Полина ведь, безусловно, была очень тщеславна и жаждала первенствовать. А если вспомнить, что из нее самой писательницы не получилось и, крайне самолюбивая, гордая, она эту неудачу тяжело переживала и забыть обиду не могла, ее ревность становится более понятной.
В более позднем письме Флоренскому Розанов вспоминал:
«Когда я ее спрашивал, отчего она не “пишет, не выступит в литературе”:
– У меня таланта нет.
С поднятым (не высоко) лицом, и грустно, и величественно».
Но только ли это? В любом случае женщине, которая, по словам Достоевского, никогда «не допускала равенства в отношениях», нужен был в мужья не гений (видала она их и на всю жизнь сыта была по горло!), а – муж-мальчик, муж-слуга.
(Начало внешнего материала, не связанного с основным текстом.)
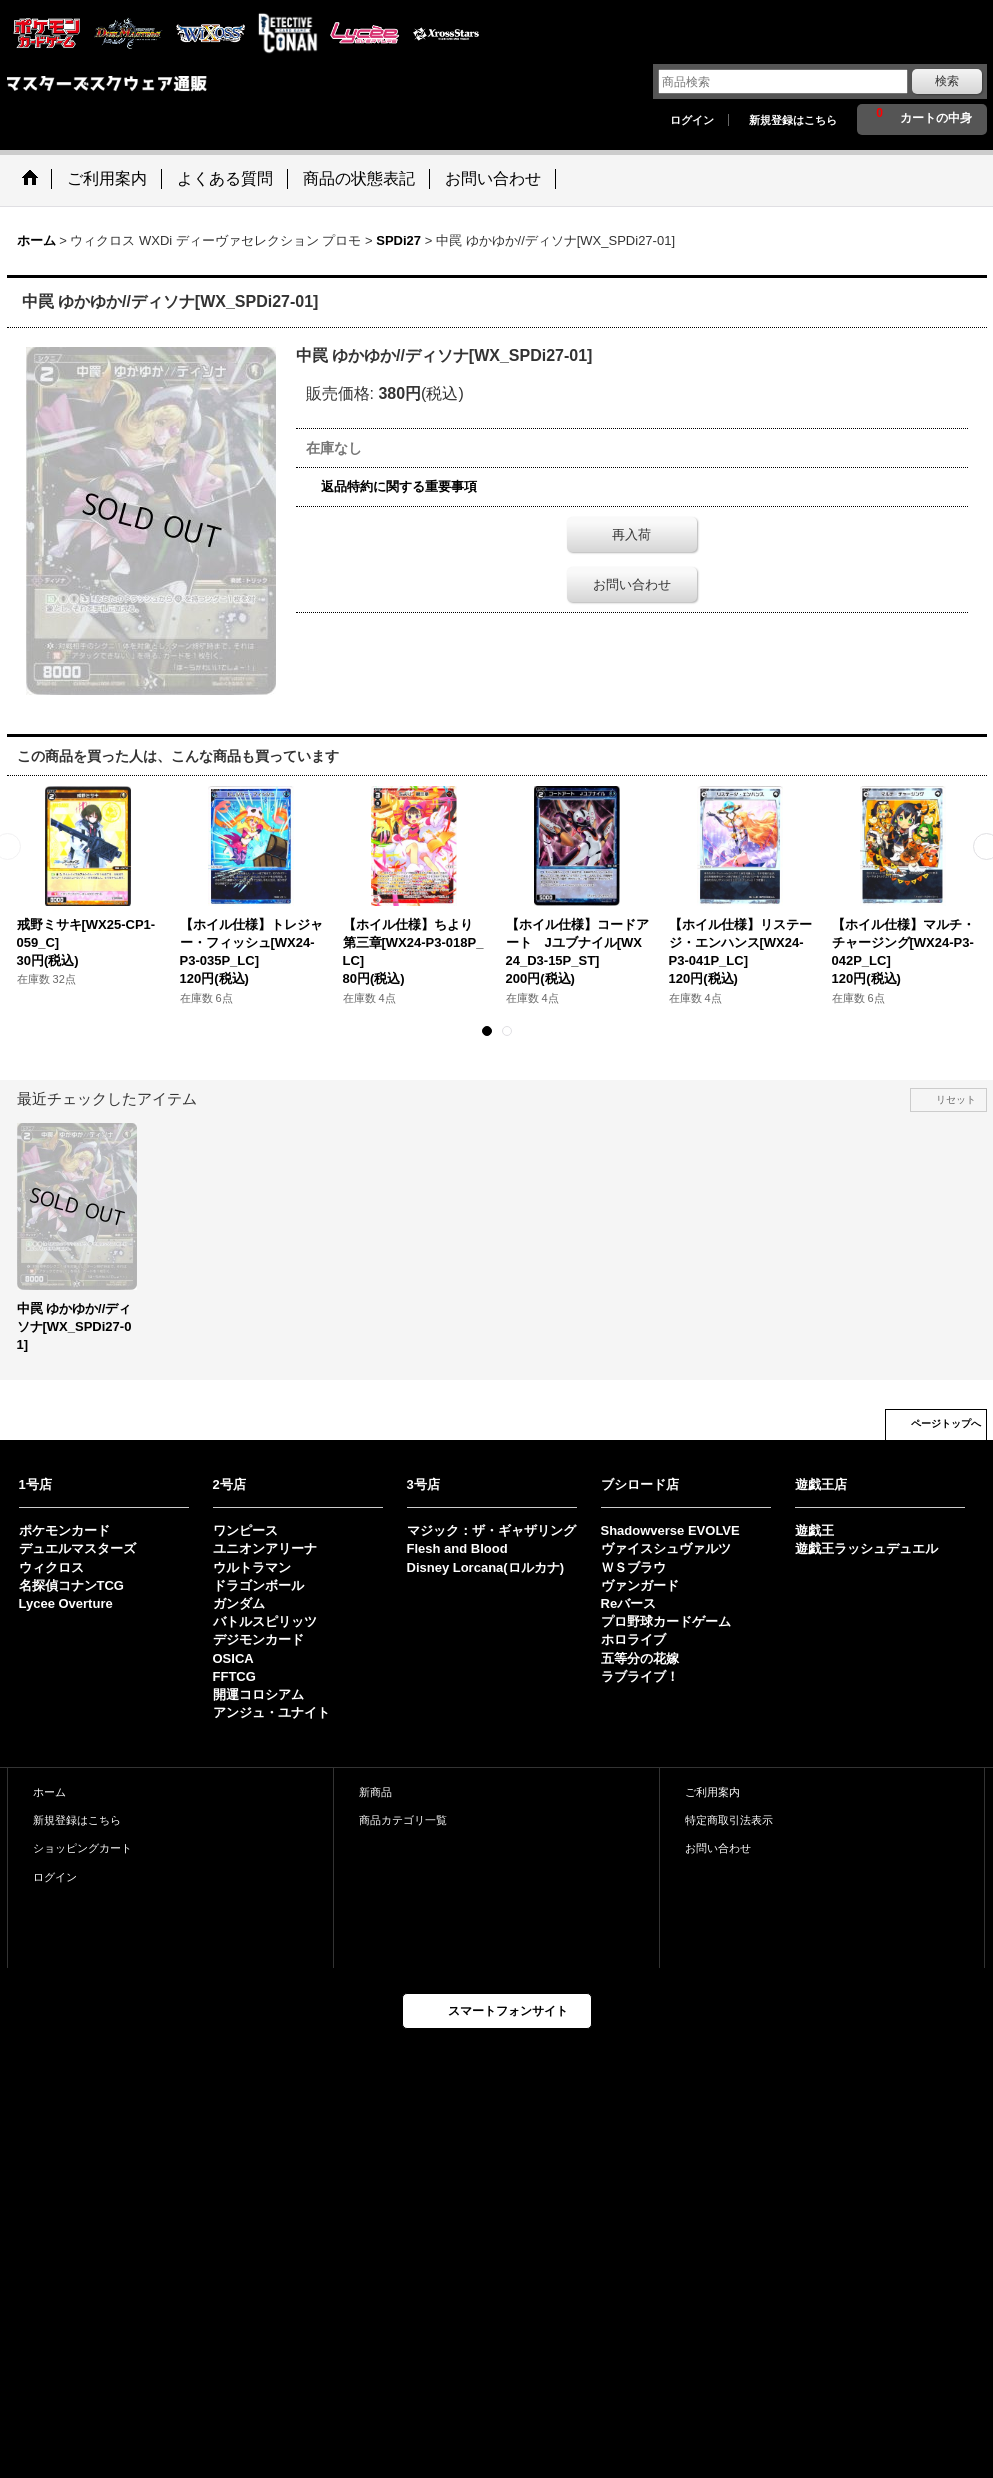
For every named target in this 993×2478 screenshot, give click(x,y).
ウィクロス (51, 1567)
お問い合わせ (632, 584)
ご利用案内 (712, 1792)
Однако задавленный и в детстве и отрочестве, жалкий, худой, несчастный, тонконогий, с красным лицом и неприятной лоснящейся кожей, с волосами прямо огненного цвета, которые «торчат кверху не благородным “ежом” (мужской характер), а какой-то поднимающейся волной», нелепый Вася Розанов, кого девица Суслова подобрала в Нижнем, отправила учиться в Москву в университет, а потом на себе женила, оказался на поверку совсем другим. Он не оправдал ее надежд и поломал ее жизненный сценарий, точно так же, как не оправдала его ожиданий она и не стала всепрощающей женой-матерью (какой станет вторая жена В. В. – Варвара Дмитриевна Бутягина). Они чудовищно ошиблись друг в друге оба, и никто не захотел, не смог, не сумел уступить!
«Наделенная большим умом, сильным воображением, добрая в порывах, но и беспощадная со всяким, кто стал бы поперек ее желаний, иногда самых фантастических, она руководилась в жизни не реальными обстоятельствами и не действительными потребностями, но произволом воображения и часто прихотей» – так охарактеризовал Розанов впоследствии свою жену в прошении на высочайшее имя[14] (хотя в каком-то смысле это была и очень точная самооценка – именно таким был в действительности сам Василий Васильевич Розанов), впервые в жизни оказавшись замужней дамой, Аполлинария Прокофьевна пыталась вести в Брянске светскую жизнь, принимала в доме коллег своего мужа, которых, возможно, ставила выше его самого (или делала вид, что ставит), чем доводила болезненно самолюбивого Розанова до белого каления и своими руками готовила разрыв.